Chronic obstructive pulmonary disease (COPD) is a leading cause of morbidity and mortality worldwide with no effective treatment, imposing an enormous economic burden on society. A major reason for lung function decline in COPD is airflow obstruction due to airway remodeling which includes an increased airway smooth muscle (ASM) mass. Midkine(MK) is a heparin-binding growth factor involved in systemic inflammation and can promote the expression of alpha-smooth muscle actin and collagen in alveolar epithelial cells through Notch pathway. However, it is not clear whether the Midkine-Notch pathway could work in airway smooth muscle cells.
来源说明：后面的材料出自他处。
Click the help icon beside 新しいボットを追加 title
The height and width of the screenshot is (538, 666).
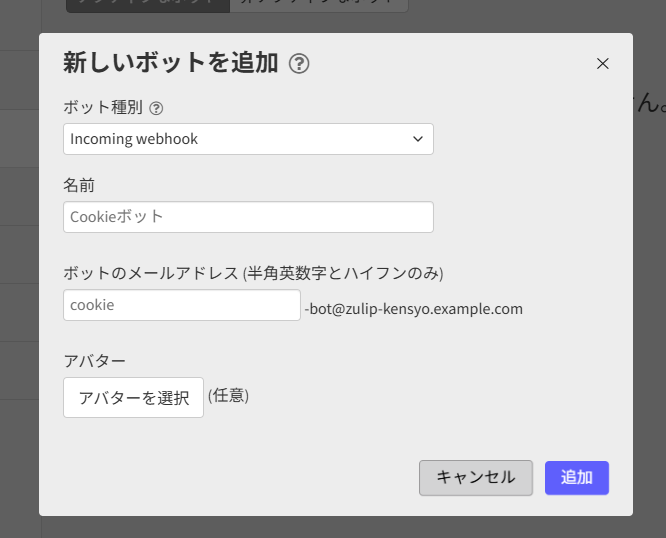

Previous study on COPD rat model has shown that Midkine highly expressed around airway smooth muscle cells (ASMCs), possibly through the Notch pathway, lead to decrease apposis and over proliferation of the ASMCs and replacement of collagen, increasing the speed of airway remodeling. However, it remains elusive whether block of the expression of midkine would decrease the process of airway remodeling. In this study, we explored the proliferation of ASMCs, expression of alpha-smooth muscle actin and collagen and the relationship with Notch pathway using Flow Cytometry, immunofluorescence,PCR and western blot in mice with knockdown of midkine gene expression by means of antisense oligonucleotide, which implicates new strategies to treat COPD.

COPD发病率、死亡率高，缺乏有效治愈手段，给社会带来严重经济负担，其原因在于COPD患者肺功能进行性下降。而气道平滑肌细胞过度增殖导致的气道重塑是其重要原因。MK是一种新型肝素结合生长因子，可趋化炎症细胞，参与内炎症反应，与Notch通路相关，而Notch信号能促进肺泡上皮细胞中α平滑肌肌动蛋白及胶原的表达，MK-Notch是否调参与气道平滑肌细胞增殖过程尚不清楚。前期实验中发现COPD大鼠模型气道平滑肌细胞内及其周围MK高表达，MK很可能与Notch通路共同作用，抑制气道平滑肌细胞凋亡及促进增殖加速气道重塑；阻断MK表达或抑制Notch活性，可能阻止气道重塑进程，改善肺功能状态。本课题拟应用COPDSD大鼠、MK反义寡脱氧核苷酸及MK基因敲除小鼠，采用流式、免疫荧光、PCR及WB技术，观察MK-Notch与气道平滑肌细胞增殖的关系，为降低COPD患者气道重塑，改善肺功能提新的治疗方法。

气道平滑肌细胞（ASMC）在炎症中能产生各种细胞因子，引起细胞外基质组分发生改变与气道重构相关。Midkine（MK）能促进各种炎症细胞趋化并释放炎症因子，Notch是否与Midkine共同影响气道平滑肌细胞的增殖及凋亡上不清楚。.目的 研究Midkine对LPS诱导气道平滑肌细胞引起的急性肺损伤的作用机制.方法 体外培养大鼠气道平滑肌细胞，分为5组，对照组、脂多糖（LPS）处理组、Non-targeted siRNA处理组、MK siRNA处理组、Notch抑制剂（LY411575）处理组。通过CCK-8检测细胞增殖能力，流式细胞术检测细胞凋亡水平，通过Western blot、qPCR及细胞免疫荧光的方法分析Midkine/Notch2信号通路细胞因子的改变。.结果 Midkine、Notch2在LPS组中高表达。MK siRNA可以有效阻断LPS诱导的Midkine表达，同时下调Notch2的表达，这一结果与Notch抑制剂（LY411575）的结果相同。外源性Midkine促进LPS组气道平滑肌细胞的增殖，降低细胞凋亡率。当阻断Midkine表达时，LPS组气道平滑肌细胞增殖明显降低，而细胞凋亡增加。抑制Notch表达，则LPS组气道平滑肌细胞增殖降低，细胞凋亡增加。结论 Midkine/Notch2信号通路在气道炎症中，对气道平滑肌细胞增殖、凋亡有着重要的调节作用。